Laut einem Bloomberg-Bericht bereitet Apple die Einführung einer neuen Suite von KI-Fotobearbeitungstools auf der diesjährigen WWDC vor, die in die Fotos-App auf iPhone, iPad und Mac integriert werden sollen. Nach einem Jahr der relativen Ruhe ist Apple Intelligence bereit, mit der Veröffentlichung von iOS 27 wieder ins Rampenlicht zu rücken. Dieser Schritt stellt einen bedeutenden Wandel für das Unternehmen dar, das erst vor zwei Jahren öffentlich erklärt hatte, dass es keine KI-Fotobearbeitung betreiben werde, nun aber diesem Beispiel unter starkem Druck der Konkurrenz folgt.

 

Von der Zurückhaltung zum Rennen: Apples Vorstoß zur KI-Fotobearbeitung in iOS 27 signalisiert einen Strategiewechsel

 

Während Apple Intelligence in iOS 18 bereits ein grundlegendes Tool zum Entfernen von Objekten eingeführt hat – eine Standardfunktion auf modernen Smartphones – sind die Konkurrenten auf dem Vormarsch.
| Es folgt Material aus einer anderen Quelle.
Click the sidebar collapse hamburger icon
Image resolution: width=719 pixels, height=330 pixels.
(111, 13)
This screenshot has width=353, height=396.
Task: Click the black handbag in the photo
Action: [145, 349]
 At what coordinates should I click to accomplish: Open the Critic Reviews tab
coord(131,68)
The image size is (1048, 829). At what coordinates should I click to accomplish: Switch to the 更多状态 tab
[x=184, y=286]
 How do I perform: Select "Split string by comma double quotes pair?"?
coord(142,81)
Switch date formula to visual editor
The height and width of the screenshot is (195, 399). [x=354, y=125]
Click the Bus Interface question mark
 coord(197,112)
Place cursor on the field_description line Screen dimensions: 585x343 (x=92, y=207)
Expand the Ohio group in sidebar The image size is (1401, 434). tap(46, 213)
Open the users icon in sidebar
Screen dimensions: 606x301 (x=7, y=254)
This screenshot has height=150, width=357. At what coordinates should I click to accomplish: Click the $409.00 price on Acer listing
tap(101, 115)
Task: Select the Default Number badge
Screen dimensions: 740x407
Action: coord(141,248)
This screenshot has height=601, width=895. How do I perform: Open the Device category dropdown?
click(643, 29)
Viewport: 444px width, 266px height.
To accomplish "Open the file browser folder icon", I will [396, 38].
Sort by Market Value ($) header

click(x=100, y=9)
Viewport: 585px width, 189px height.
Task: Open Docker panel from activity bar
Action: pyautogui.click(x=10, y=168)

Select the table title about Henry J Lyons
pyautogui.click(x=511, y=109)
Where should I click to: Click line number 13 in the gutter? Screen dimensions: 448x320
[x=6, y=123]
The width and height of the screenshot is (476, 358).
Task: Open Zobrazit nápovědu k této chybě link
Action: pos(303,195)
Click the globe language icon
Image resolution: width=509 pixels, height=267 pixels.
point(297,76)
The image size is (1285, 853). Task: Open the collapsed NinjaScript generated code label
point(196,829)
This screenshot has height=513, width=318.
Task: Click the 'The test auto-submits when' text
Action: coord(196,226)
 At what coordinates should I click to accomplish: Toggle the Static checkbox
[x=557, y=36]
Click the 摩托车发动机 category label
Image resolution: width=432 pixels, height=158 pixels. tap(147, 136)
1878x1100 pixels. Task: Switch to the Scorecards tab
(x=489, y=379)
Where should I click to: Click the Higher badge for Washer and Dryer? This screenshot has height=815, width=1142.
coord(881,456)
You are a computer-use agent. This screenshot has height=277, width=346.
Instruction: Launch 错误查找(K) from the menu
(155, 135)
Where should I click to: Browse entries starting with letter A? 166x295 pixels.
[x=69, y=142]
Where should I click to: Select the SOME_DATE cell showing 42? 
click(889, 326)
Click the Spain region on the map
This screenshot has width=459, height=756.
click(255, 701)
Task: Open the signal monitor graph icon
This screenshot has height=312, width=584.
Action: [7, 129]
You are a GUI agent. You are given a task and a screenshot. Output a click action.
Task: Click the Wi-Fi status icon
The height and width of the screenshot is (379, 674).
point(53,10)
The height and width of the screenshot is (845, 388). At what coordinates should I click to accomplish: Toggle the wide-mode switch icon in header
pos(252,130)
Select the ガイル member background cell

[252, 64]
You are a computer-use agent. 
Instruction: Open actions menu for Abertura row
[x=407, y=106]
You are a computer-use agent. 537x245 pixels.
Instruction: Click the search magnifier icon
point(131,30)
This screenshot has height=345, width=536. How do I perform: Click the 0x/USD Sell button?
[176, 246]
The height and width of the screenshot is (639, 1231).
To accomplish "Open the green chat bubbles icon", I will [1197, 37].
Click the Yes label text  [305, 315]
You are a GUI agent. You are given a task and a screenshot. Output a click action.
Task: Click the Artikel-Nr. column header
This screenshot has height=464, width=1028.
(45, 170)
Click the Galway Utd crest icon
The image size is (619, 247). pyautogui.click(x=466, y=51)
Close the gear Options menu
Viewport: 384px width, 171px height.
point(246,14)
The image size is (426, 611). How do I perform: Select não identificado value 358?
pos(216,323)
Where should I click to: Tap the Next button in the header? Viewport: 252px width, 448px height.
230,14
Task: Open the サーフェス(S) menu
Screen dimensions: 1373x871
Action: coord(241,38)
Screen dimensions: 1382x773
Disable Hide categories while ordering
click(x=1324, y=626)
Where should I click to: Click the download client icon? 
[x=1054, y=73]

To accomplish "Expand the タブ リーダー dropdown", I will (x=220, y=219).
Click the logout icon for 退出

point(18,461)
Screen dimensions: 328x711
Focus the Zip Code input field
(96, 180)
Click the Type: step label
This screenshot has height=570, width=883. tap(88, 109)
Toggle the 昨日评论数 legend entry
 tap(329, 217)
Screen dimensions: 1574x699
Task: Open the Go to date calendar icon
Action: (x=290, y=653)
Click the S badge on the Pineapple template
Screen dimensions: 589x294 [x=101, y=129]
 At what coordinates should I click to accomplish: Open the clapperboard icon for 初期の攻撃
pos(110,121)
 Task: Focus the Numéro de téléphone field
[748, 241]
Google hat beispielsweise die KI-Bearbeitung zu einer charakteristischen Funktion gemacht, die es Nutzern ermöglicht, Gesichtsausdrücke zu ändern, Personen zu Gruppenfotos hinzuzufügen und sogar ganze Hintergründe zu rekonstruieren. Das gesamte Android-Ökosystem entwickelt ähnliche Funktionen rasch weiter.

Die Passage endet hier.